:: EXTRACT TO READ
Closed msbrown closed 5 years ago
great, thanks!
Hey! This is wonderful, but I'm not sure we can include it due to copyright? We discussed this a bit hin #9. Or am I mistaken and Harry Potter is fair game? Is it on Project Gutenberg?
ups! that's true! We can still keep the model but not the source text. no?
I think this is a grey area and a super interesting question! Can we publish a model trained on text not in the public domain? I think for the ml5 project we probably should err on the conservative side and not include any models trained on text we don't have the rights to? This isn't a legal opinion by any means of course and doesn't preclude independent projects making use of other models!
Ok, sounds good. We can make a cleanup with https://github.com/ml5js/ml5-data-and-models/issues/30 and only keep models that where trained on text we have the rights
All of the books are listed on the archive.org in their opensource collection (in case that helps): https://archive.org/details/welcometohogwarts & https://archive.org/details/opensource They were listed with a no copyright tag: https://creativecommons.org/publicdomain/zero/1.0/
Another consideration on copyright: Should the policy be across the board? If so, then that may have implications for images used in Styletransfer (and/or sourcing).
::::
:: LISTED ENTRIES
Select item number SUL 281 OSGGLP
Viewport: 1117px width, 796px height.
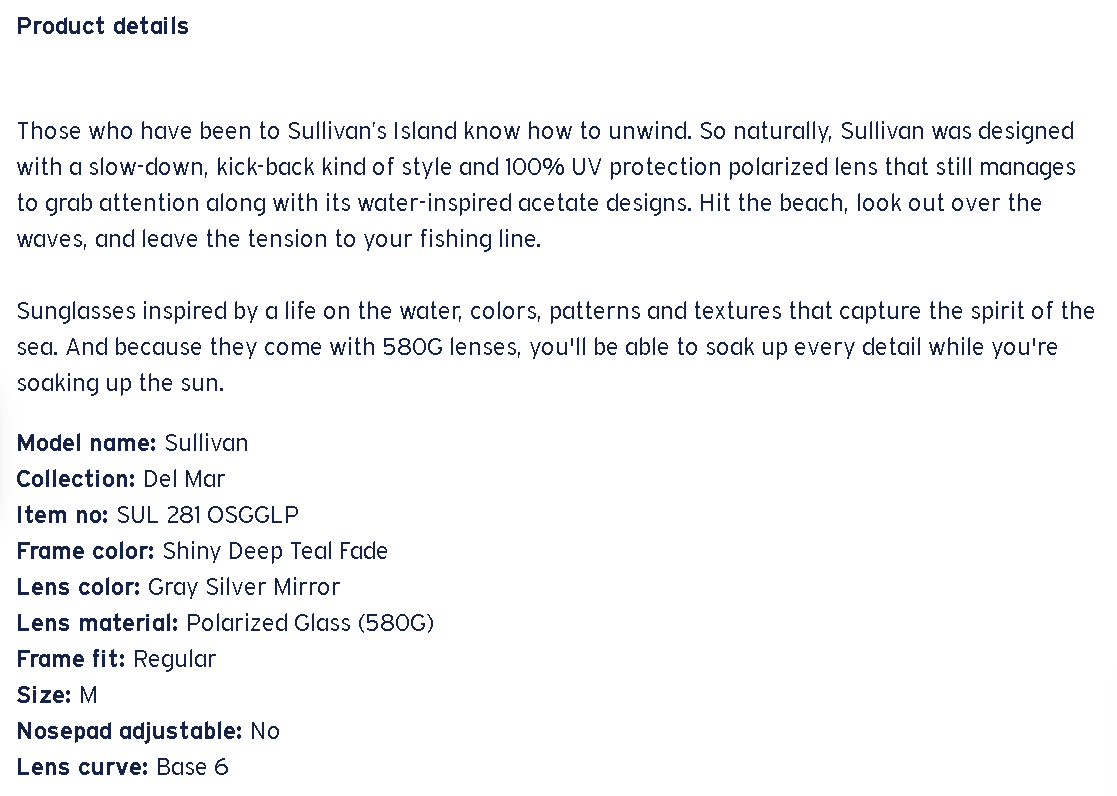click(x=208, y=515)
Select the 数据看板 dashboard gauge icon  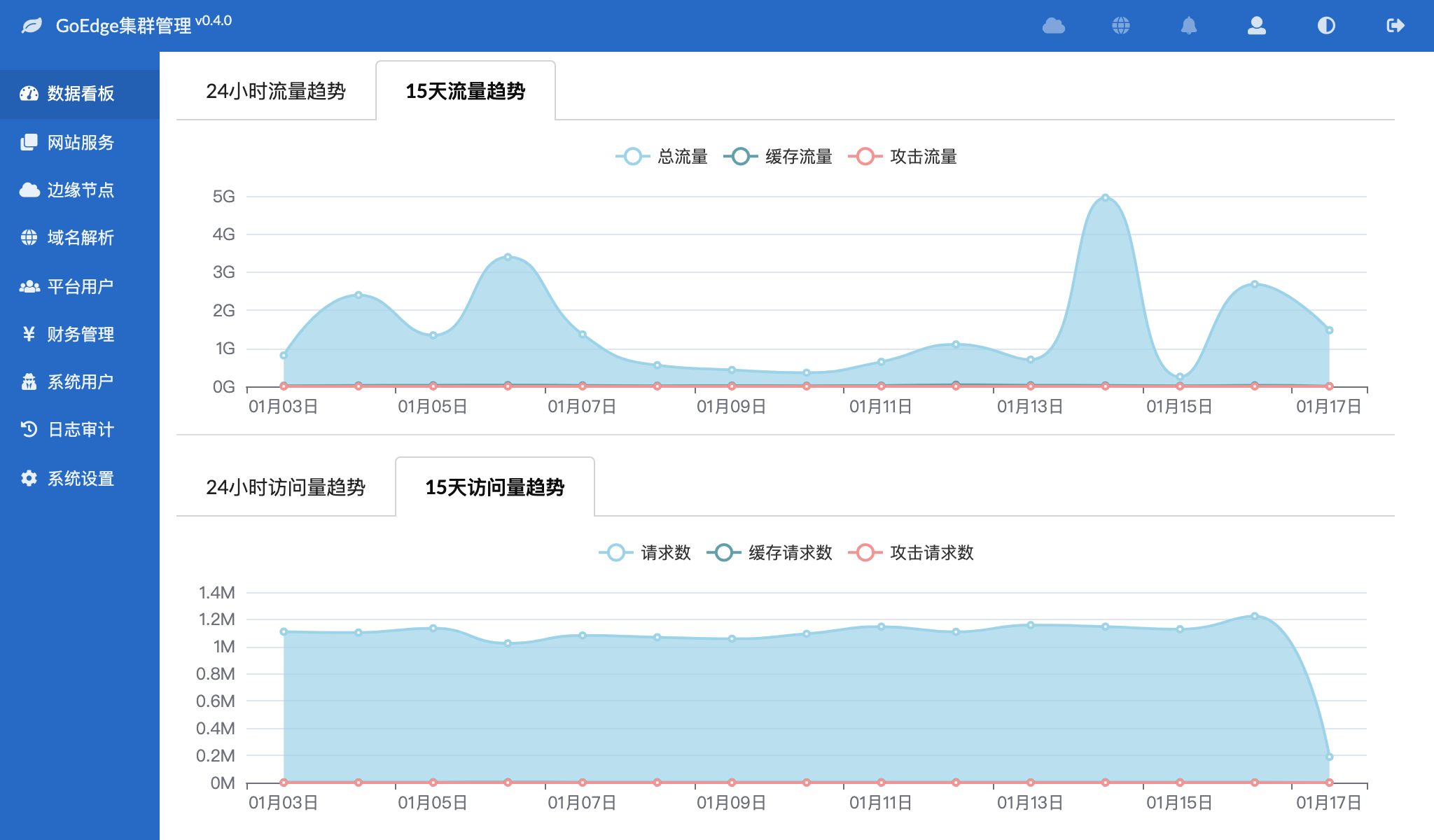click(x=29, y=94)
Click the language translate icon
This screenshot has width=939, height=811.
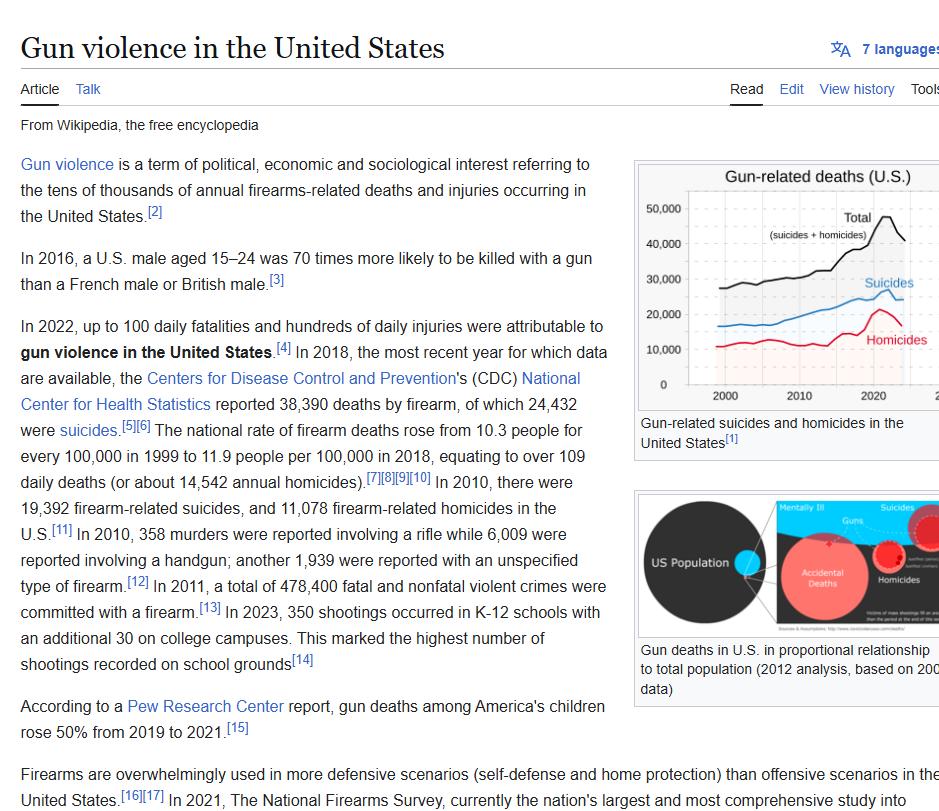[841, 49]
::::
:: LISTED ENTRIES
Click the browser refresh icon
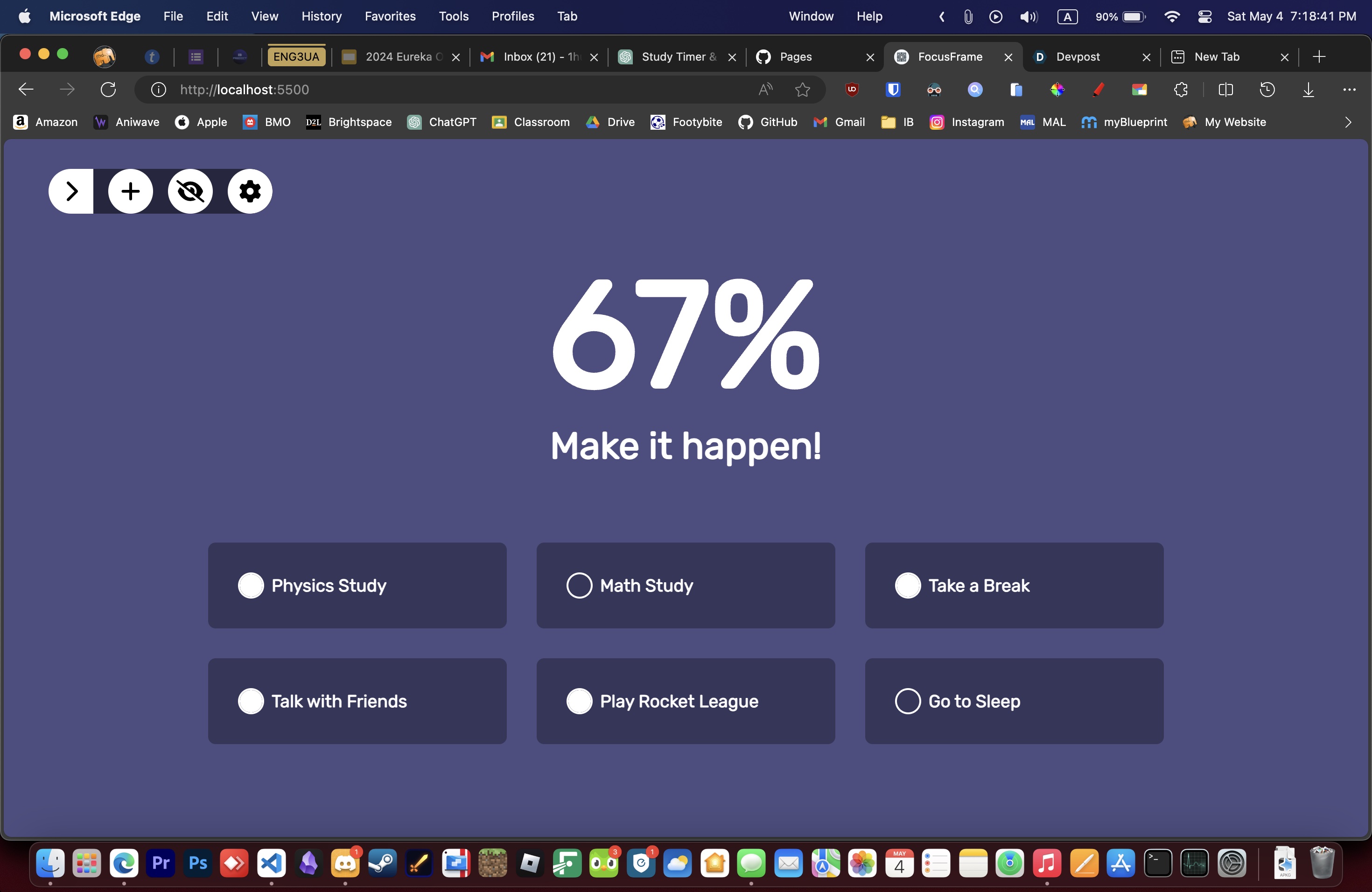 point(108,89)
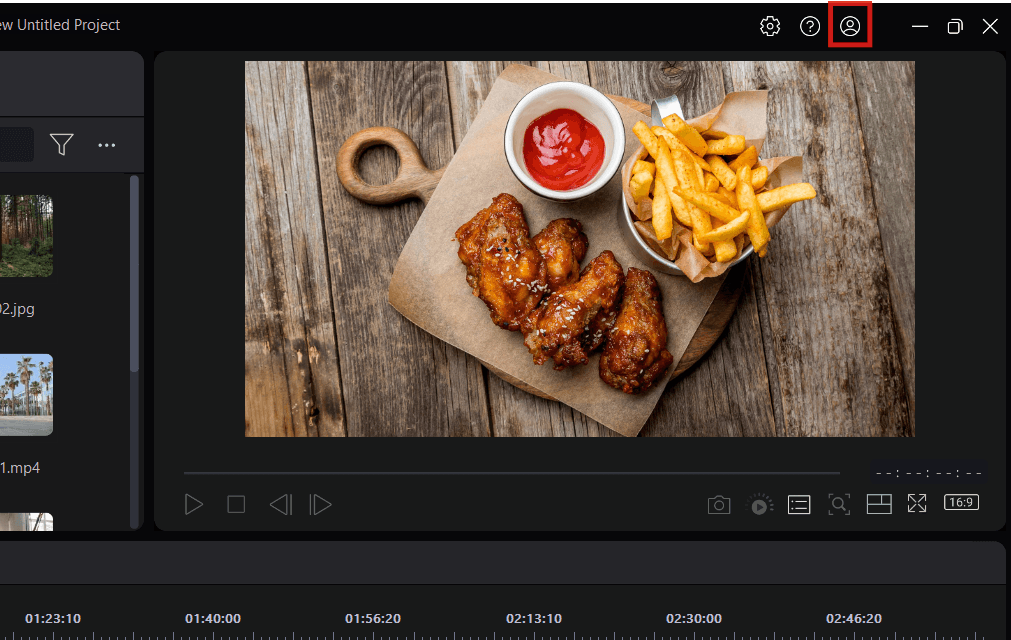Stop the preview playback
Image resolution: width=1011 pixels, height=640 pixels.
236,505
::::
AIM OF THE TASK: Could you quote the whole forum thread about copyright, word for word?

WRITTEN RESPONSE:
Closed msbrown closed 5 years ago
great, thanks!
Hey! This is wonderful, but I'm not sure we can include it due to copyright? We discussed this a bit hin #9. Or am I mistaken and Harry Potter is fair game? Is it on Project Gutenberg?
ups! that's true! We can still keep the model but not the source text. no?
I think this is a grey area and a super interesting question! Can we publish a model trained on text not in the public domain? I think for the ml5 project we probably should err on the conservative side and not include any models trained on text we don't have the rights to? This isn't a legal opinion by any means of course and doesn't preclude independent projects making use of other models!
Ok, sounds good. We can make a cleanup with https://github.com/ml5js/ml5-data-and-models/issues/30 and only keep models that where trained on text we have the rights
All of the books are listed on the archive.org in their opensource collection (in case that helps): https://archive.org/details/welcometohogwarts & https://archive.org/details/opensource They were listed with a no copyright tag: https://creativecommons.org/publicdomain/zero/1.0/
Another consideration on copyright: Should the policy be across the board? If so, then that may have implications for images used in Styletransfer (and/or sourcing).